TEXT UNDER STUDY:
-=-=-=-=-
AAMC Reporter: November 2008
Humanities 101: Poetry and Paintings Enter the Residency Curriculum
Internal medicine resident Xu Wang, M.D., Ph.D., was
debating how to treat a critically ill woman with
metastatic ovarian cancer. Should he perform an
intubation—an invasive, painful procedure—to prolong
her life, even if it would not cure her disease? Or were
palliative measures more appropriate? The patient's
family, Wang decided, should have the final say, and so
he presented them with both options.
"The family's response was not surprising—they opted
against intubation," Wang said. "And I avoided an
invasive procedure and patient suffering."
Wang said he probably would not have thought so much
about the patient's quality of life if not for Saint
Barnabas Medical Center's humanities-focused internal
medicine residency program in Livingston, N.J.
"When I would see a patient, I would first focus on their
disease as something I needed to treat," he said. "Now, I
see a person who may suffer from undergoing a painful
procedure."
During training at inpatient facilities, residents read
literary passages or journal articles and examine artwork
that depicts patient care issues such as empathy, pain and
suffering, and end-of-life care. Residents consumed by a
heavy training schedule and who have increasingly
smaller windows for direct patient contact can burn out
and lose touch with the people they treat. By introducing
humanities-based instruction last year, Saint Barnabas
faculty hoped to reverse this trend and instill a strong
sense of humanity and compassion into their young
doctors, said Program Director Richard Panush, M.D.
"Humanities touch your soul. It makes you more
sensitive to the human predicament," Panush said. "A
proper and selected introduction to humanities can
improve your capacity for caring, which makes you a
better person and a better doctor."
-=-=-=-=-
GIVEN RECORDS:
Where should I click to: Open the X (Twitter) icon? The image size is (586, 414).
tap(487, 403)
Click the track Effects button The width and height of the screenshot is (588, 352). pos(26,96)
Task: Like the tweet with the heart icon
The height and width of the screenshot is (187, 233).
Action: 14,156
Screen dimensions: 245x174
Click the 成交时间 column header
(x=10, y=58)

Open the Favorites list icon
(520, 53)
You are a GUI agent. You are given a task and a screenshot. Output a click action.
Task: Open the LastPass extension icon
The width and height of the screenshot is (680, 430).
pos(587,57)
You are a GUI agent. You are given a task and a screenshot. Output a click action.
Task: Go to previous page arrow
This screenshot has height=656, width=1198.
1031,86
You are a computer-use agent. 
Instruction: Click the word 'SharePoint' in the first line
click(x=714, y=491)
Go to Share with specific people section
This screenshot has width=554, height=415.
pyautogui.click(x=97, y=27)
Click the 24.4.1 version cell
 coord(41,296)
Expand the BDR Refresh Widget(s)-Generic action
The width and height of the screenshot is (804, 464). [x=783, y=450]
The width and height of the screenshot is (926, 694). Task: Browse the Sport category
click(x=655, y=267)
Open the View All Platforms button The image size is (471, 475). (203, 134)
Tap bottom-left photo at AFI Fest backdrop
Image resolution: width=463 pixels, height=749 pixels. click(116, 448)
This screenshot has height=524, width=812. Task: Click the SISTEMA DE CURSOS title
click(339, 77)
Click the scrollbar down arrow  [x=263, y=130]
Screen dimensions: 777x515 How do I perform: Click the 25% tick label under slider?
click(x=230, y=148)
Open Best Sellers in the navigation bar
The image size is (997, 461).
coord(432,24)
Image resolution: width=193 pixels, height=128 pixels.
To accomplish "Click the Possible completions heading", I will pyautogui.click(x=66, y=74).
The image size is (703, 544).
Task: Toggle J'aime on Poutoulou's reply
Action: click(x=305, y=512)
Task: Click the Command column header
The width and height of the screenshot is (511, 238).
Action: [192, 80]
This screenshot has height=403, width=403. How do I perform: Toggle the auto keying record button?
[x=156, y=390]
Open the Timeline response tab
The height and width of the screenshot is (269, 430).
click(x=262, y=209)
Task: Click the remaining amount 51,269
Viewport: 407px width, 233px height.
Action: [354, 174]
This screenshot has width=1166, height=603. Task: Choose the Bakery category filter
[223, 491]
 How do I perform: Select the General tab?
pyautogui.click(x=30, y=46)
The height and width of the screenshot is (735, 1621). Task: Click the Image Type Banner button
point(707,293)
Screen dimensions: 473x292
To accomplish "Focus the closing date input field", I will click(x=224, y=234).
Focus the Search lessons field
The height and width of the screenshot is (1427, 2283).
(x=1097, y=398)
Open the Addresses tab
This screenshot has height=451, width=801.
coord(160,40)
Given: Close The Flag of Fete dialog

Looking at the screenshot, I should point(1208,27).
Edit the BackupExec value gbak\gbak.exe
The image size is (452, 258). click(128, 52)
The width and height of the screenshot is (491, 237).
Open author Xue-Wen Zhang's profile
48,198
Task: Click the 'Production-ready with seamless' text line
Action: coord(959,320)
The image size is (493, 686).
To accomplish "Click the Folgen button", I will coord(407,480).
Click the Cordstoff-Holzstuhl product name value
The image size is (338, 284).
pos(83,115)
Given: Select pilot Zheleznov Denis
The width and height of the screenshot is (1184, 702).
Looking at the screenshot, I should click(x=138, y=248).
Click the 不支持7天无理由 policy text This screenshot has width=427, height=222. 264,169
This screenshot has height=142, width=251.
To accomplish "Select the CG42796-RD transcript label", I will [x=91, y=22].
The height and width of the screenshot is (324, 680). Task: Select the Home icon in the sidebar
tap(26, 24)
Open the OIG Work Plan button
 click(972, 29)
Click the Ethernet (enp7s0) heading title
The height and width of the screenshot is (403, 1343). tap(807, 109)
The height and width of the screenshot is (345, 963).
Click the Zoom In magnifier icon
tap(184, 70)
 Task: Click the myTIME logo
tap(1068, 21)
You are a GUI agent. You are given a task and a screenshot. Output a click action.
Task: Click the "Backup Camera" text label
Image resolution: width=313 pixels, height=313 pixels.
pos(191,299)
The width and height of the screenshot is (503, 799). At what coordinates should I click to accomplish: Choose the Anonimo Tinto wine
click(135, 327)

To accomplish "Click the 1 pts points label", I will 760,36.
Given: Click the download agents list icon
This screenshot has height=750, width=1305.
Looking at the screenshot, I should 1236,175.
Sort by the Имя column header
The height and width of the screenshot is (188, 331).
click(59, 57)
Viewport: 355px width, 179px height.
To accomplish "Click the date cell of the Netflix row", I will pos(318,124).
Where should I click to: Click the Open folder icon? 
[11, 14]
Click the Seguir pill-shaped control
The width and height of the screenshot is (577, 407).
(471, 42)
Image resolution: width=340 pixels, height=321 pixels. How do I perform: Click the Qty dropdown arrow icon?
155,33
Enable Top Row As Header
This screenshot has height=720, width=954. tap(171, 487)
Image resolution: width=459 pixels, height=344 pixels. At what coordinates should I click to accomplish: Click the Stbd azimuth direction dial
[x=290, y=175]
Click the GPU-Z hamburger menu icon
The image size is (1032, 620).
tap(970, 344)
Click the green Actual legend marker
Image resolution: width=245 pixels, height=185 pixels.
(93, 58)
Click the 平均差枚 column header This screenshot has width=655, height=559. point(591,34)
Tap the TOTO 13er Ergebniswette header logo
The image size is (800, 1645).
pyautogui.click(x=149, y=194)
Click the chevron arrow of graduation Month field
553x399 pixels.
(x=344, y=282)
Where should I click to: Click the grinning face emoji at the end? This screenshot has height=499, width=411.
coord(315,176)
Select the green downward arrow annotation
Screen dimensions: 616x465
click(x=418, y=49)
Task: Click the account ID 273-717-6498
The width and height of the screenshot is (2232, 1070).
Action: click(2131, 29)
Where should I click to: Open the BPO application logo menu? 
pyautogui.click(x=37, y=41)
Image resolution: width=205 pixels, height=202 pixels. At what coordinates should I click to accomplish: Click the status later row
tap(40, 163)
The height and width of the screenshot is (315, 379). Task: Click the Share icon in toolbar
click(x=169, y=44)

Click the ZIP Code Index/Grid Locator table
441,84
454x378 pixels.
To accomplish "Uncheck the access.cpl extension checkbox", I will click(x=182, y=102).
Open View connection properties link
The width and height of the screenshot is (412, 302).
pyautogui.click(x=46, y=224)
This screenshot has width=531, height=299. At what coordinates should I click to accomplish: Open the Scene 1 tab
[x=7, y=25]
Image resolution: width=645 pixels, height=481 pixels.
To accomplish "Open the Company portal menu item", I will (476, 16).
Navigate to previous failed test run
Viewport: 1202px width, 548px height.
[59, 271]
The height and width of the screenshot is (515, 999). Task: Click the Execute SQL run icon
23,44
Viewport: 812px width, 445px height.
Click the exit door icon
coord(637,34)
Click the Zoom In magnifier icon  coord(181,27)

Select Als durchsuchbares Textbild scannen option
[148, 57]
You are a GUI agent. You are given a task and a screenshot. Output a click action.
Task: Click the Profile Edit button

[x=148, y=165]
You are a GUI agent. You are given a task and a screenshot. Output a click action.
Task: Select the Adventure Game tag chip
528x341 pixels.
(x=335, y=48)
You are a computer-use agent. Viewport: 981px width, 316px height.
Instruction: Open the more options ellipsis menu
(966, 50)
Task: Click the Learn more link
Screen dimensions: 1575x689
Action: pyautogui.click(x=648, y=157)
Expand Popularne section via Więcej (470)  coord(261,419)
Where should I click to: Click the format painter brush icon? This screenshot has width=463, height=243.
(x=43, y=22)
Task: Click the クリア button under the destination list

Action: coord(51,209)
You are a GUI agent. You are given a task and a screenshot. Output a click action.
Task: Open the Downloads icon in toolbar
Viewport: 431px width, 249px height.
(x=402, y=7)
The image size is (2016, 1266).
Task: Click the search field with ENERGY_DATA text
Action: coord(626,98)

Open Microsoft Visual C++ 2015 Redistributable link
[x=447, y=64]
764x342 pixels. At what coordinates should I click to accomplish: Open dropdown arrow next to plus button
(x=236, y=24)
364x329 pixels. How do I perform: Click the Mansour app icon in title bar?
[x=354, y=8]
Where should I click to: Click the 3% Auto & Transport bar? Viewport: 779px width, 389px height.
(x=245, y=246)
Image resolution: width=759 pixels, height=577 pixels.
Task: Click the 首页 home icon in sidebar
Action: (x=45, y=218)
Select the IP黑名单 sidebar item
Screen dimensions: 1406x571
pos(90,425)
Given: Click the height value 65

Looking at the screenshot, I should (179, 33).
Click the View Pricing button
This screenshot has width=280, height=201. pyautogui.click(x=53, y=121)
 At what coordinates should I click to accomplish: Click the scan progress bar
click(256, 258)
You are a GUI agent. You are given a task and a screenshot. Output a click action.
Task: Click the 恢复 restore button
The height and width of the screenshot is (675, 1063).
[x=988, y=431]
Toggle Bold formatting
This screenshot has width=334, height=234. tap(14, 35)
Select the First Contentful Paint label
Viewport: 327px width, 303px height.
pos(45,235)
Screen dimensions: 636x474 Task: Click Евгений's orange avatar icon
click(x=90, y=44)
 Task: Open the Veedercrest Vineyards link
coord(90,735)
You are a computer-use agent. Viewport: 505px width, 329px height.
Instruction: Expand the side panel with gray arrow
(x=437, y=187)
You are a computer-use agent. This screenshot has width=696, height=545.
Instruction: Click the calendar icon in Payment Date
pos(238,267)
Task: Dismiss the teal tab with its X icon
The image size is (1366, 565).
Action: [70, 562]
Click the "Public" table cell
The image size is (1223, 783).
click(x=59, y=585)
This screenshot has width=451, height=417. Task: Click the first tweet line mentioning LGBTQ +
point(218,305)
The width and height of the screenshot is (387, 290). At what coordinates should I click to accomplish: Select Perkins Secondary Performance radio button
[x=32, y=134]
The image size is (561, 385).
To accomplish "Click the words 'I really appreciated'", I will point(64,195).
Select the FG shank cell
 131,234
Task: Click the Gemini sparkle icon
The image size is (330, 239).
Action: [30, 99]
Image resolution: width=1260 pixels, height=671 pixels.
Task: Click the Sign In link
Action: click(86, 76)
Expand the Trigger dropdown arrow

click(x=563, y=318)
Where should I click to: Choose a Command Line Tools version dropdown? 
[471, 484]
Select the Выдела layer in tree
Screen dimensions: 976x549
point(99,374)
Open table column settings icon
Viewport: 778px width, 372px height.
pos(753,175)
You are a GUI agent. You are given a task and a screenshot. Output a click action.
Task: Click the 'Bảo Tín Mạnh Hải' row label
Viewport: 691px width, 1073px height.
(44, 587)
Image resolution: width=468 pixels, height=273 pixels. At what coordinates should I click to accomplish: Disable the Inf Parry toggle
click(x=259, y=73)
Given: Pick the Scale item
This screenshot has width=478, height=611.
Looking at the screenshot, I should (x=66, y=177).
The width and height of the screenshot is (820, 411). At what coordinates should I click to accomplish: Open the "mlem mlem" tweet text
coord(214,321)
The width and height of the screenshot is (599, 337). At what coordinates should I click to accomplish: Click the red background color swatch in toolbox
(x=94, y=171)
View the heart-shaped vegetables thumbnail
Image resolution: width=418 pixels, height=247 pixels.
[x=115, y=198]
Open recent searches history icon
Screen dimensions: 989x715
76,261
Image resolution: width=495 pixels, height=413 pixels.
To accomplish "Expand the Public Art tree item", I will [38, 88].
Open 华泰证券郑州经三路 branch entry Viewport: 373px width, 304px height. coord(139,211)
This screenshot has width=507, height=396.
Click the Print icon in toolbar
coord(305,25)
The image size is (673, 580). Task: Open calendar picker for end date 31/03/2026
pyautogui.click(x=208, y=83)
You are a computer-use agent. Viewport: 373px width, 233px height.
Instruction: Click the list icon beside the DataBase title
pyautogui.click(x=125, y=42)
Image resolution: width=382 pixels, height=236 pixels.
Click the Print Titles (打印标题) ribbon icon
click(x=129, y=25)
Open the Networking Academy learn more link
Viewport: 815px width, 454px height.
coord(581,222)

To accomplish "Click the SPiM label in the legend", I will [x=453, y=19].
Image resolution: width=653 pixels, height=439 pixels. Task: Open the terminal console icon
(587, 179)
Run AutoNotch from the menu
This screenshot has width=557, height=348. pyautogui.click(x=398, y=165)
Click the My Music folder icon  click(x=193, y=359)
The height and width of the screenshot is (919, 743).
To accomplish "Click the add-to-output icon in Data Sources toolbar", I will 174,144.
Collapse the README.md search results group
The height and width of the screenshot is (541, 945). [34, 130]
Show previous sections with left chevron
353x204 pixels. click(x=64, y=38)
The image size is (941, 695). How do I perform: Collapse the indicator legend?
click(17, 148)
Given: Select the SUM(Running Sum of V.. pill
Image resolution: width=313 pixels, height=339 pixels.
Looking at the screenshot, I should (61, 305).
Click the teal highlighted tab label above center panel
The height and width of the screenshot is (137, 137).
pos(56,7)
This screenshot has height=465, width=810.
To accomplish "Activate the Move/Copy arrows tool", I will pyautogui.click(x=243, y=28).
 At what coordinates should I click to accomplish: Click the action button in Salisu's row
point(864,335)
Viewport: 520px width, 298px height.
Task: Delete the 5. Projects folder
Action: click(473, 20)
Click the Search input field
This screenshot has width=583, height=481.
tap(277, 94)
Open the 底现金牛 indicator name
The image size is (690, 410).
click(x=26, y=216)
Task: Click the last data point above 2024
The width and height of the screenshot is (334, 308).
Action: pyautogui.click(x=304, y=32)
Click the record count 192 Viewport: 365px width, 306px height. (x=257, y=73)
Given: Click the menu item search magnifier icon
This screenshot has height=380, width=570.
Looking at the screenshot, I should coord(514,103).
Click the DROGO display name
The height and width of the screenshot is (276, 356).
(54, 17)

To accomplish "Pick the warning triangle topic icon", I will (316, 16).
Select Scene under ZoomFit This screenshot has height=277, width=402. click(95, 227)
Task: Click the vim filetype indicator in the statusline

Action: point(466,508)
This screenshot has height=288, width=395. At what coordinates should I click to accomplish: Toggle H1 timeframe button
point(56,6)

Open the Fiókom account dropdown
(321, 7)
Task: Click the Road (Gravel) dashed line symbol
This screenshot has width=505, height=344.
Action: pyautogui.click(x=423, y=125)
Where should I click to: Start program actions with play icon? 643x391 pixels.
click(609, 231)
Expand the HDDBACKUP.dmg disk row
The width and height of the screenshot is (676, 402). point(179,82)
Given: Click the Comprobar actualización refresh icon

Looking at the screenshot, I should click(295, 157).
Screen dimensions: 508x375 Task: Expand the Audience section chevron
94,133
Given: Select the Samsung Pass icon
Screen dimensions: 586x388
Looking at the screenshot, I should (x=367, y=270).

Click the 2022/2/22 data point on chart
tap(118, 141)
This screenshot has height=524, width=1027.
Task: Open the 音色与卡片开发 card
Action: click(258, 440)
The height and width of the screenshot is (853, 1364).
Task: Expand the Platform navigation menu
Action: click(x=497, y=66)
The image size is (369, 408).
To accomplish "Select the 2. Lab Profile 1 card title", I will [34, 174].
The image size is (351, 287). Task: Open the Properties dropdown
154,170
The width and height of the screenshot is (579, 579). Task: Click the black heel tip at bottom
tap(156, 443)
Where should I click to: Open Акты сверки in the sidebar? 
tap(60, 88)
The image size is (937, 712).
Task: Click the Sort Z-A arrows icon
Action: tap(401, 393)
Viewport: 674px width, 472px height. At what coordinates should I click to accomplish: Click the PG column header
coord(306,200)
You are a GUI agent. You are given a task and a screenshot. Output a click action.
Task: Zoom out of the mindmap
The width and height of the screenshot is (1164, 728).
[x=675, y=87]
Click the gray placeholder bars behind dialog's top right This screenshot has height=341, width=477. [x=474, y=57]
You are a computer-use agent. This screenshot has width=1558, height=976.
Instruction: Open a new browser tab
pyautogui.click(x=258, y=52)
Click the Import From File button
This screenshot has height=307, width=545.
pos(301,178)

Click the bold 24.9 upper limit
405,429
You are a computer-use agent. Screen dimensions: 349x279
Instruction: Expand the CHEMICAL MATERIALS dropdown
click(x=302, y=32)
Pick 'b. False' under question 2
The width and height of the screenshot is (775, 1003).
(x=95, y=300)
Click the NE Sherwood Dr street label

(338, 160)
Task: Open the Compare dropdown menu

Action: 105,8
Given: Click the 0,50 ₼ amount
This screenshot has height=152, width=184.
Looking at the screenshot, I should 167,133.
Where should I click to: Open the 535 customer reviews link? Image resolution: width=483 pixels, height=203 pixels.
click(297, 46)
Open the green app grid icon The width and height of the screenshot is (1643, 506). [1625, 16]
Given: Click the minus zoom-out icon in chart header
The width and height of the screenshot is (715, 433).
-=-=-=-=-
TASK STATEMENT: Repeat the passage from the residency humanities article between "During training at" and "Richard Panush, M.D.", inclusive.

THE COMPLETED TASK:
During training at inpatient facilities, residents read
literary passages or journal articles and examine artwork
that depicts patient care issues such as empathy, pain and
suffering, and end-of-life care. Residents consumed by a
heavy training schedule and who have increasingly
smaller windows for direct patient contact can burn out
and lose touch with the people they treat. By introducing
humanities-based instruction last year, Saint Barnabas
faculty hoped to reverse this trend and instill a strong
sense of humanity and compassion into their young
doctors, said Program Director Richard Panush, M.D.